**What is expected**
Decide whether each statement below agrees with the forum thread on lager yeast starters. Answer yes or no for each, and quote the words from the thread that decide it.
1. Dave70 chilled the starter to the same temperature as the wort before pitching.
2. TheWiggman's first lager kicked off after 24 hours.
3. Black n Tan writes that a stir plate helps in making big, healthy lager starters.

**Excerpt**
## begin

I would usually make at least a 3 litre starter for a 25 litre batch of wort. Maybe a drop of olive oil and yeast nutrient in the starter if not currently using it.

Flashback to Sept 2005. I note that it took a few days to kick off at 10°C , but was sooo worth it!

I think I still have that same culture of W2278.

Les


----------



## Black n Tan (7/5/14)

Dave70 said:


> I shake the starter (no stir plate yet), and oxygenate the wort with an air stone.
> All the same, should make no difference as to whether the yeast fires or not.


It can make a difference to the lag phase. I think a 2L starter with intermittent shaking is not giving you enough yeast and consequently the lag phase is extended. A stir plate really helps for making big healthy lager starters.


----------



## TheWiggman (7/5/14)

The more I read of this sort of stuff the more I'm realising a stir plate is almost necessary for a lager.

Dave, I recently did my first lager at 13°C in 23l of wort. I stepped up to 2l in 3 steps and I regularly stirred by hand. It kicked off after 24h but took 3 weeks to finish, including temp raising. I'm guessing when yours gets going it'll probably take a long time to finish as well.

I'm going to invest in a stir plate before I do my next lager. Join my team. Beat impatience.


----------



## mje1980 (7/5/14)

Did you chill the yeast starter to pitching temp as well as the cube?.


----------



## Dave70 (7/5/14)

mje1980 said:


> Did you chill the yeast starter to pitching temp as well as the cube?.



No.
No I didn't...

Wort was at 10, but the starter would have been more like 17 or there about. 

Oops..


----------



## mje1980 (7/5/14)

Probably shocked the yeast. I make a big starter ( 3-4 litres of dependant ) then when it's done, whack it in the ferm fridge with the cube overnight. Then when I pitch, both starter and cube are at same temp. Done this the last few lagers, and they have been my best lagers by far.

## end

(Records from a data collection)
## begin

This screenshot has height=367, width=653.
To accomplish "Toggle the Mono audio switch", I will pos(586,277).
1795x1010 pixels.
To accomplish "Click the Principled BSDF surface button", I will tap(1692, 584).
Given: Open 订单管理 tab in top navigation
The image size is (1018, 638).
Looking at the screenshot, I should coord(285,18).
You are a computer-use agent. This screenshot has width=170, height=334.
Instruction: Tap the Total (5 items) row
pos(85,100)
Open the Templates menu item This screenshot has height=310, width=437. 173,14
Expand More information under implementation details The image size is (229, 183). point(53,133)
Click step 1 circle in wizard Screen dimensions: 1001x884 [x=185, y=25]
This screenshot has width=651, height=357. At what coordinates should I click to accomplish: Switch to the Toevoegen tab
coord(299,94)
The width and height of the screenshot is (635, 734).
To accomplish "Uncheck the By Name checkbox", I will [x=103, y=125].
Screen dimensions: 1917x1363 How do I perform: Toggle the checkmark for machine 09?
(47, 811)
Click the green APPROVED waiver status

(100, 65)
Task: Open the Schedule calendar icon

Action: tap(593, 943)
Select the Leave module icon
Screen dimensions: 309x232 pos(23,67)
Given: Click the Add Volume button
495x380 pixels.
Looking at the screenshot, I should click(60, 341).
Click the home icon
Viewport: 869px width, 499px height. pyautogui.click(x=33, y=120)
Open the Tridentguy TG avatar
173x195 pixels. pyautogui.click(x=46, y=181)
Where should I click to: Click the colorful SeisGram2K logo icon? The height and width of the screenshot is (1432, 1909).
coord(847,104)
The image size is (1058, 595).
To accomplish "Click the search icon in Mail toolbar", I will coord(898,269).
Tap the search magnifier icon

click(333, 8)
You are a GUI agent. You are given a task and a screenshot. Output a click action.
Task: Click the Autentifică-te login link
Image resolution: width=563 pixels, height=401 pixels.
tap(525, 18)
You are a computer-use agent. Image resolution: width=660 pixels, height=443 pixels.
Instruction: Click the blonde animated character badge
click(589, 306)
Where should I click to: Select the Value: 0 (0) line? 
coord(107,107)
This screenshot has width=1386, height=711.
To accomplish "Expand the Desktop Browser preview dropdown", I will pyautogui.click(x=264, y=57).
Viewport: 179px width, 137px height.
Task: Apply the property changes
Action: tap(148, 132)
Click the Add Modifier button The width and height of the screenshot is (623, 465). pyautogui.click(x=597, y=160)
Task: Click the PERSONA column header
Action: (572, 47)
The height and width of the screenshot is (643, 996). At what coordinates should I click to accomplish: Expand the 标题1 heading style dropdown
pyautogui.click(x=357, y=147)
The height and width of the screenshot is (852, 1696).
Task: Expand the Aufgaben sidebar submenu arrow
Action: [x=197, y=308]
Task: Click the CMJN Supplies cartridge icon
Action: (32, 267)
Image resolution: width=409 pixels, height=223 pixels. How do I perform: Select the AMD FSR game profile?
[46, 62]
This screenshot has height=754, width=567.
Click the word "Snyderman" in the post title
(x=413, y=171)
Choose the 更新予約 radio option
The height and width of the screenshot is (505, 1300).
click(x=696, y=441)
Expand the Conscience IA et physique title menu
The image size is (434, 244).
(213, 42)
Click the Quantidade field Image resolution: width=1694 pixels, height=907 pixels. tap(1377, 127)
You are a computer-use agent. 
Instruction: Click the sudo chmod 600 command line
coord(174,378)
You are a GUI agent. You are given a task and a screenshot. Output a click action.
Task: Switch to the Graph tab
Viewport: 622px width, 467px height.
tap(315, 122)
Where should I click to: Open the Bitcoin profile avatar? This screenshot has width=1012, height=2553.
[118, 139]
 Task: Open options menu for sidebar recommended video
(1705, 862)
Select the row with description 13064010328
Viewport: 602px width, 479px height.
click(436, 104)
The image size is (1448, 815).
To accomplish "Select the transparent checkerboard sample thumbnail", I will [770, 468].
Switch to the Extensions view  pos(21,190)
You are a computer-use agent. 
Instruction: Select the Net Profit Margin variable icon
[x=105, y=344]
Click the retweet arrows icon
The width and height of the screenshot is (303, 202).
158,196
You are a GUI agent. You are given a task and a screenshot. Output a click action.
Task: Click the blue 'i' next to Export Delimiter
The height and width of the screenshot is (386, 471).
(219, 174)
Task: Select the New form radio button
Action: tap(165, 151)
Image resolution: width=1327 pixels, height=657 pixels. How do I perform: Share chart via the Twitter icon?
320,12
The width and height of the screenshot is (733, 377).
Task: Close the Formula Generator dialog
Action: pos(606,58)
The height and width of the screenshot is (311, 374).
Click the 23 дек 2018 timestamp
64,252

## end

**Result of the exercise**
1. No: "Wort was at 10, but the starter would have been more like 17 or there about."
2. Yes: "It kicked off after 24h but took 3 weeks to finish, including temp raising."
3. Yes: "A stir plate really helps for making big healthy lager starters."